In conclusion I want to make three brief statements which I do not have time to develop.

 

ONE Because the heavenly host reminds that in everything, everywhere in life we have to do with the spiritual, the single most important thing any of us can do is pray. Because we are dealing with the spiritual whenever we deal with any aspect or dimension of life, the quintessential human act is prayer.

 

TWO Because the angels bear witness to God, always pointing away from themselves to him whom they serve, the most angelic character the world has seen is John the Baptist. John lived only to point away from himself to Jesus Christ. John neither wanted nor expected an honourary degree nor a civic reception nor public recognition nor a special fuss made of him. He wanted only to direct everyone’s attention away from himself to his Lord, saying, “He must increase and I must decrease”.

 

THREE Because the angels magnify the glory of God on earth, therefore the earth, the world, human history are never ultimately bleak. Evil-ridden, yes; pain-ridden, yes; incapable of saving themselves, yes. Nevertheless because “our great God and Saviour” (to quote Paul) cherishes his creation, and because the angels magnify God’s glory on earth, God’s glory in our world, God’s glory in the midst of our history, our situation is never finally bleak. For that glory which the angels find everywhere we are given eyes to see here and there, and one day we too shall see it everywhere as the kingdom of God, hidden now, is made manifest to all.
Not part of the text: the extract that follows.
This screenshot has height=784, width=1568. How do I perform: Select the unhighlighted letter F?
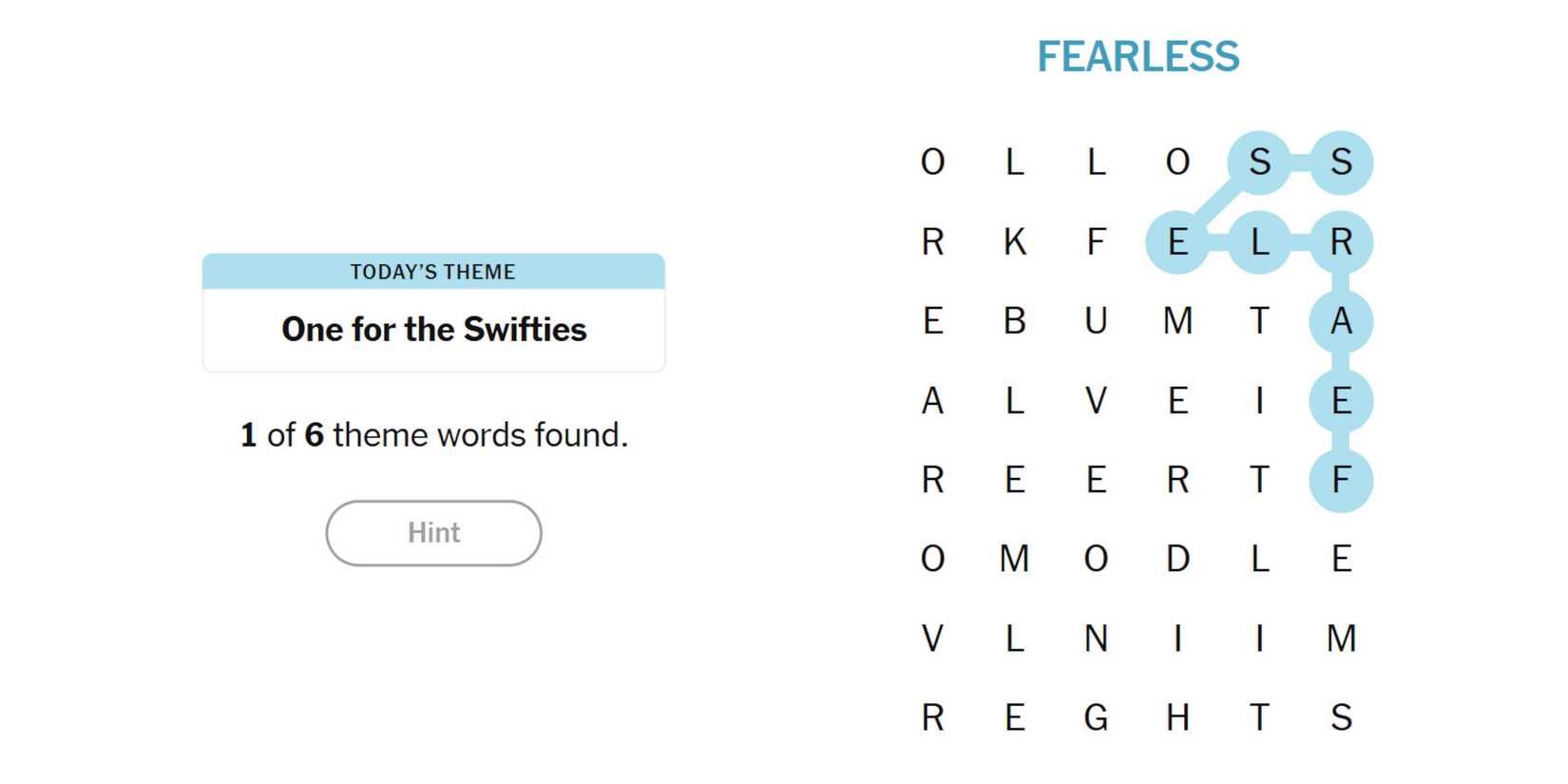coord(1096,242)
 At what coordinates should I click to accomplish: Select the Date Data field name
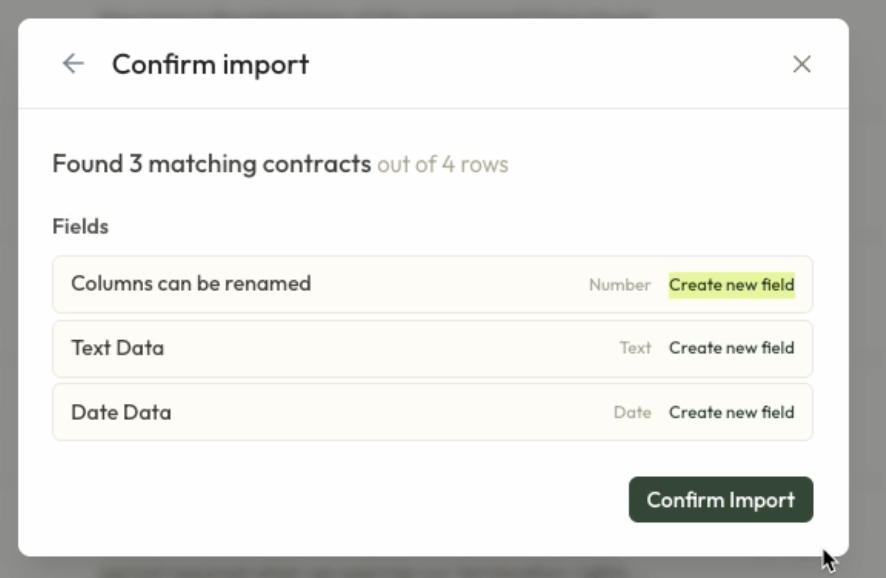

When next you come upon the word “angel” you will know that either it refers to “the angel of the Lord”, God himself acting as his own messenger, stamping himself unmistakably upon us and altering us forever after; or the word “angel” refers to that spirit-creature whose witness to God is unambiguous just because its service of God is unrelenting. Then you must think of the heavenly host, myriads of angels which surround us especially during those episodes when our own resources are slender and only the resources of him who sustained his Son will do for us. And then you must remember that wherever we struggle in life, our struggle is finally spiritual, and will be until that day when the earth is no longer troubled and the kingdom of God has eclipsed the kingdoms of this world for ever and ever.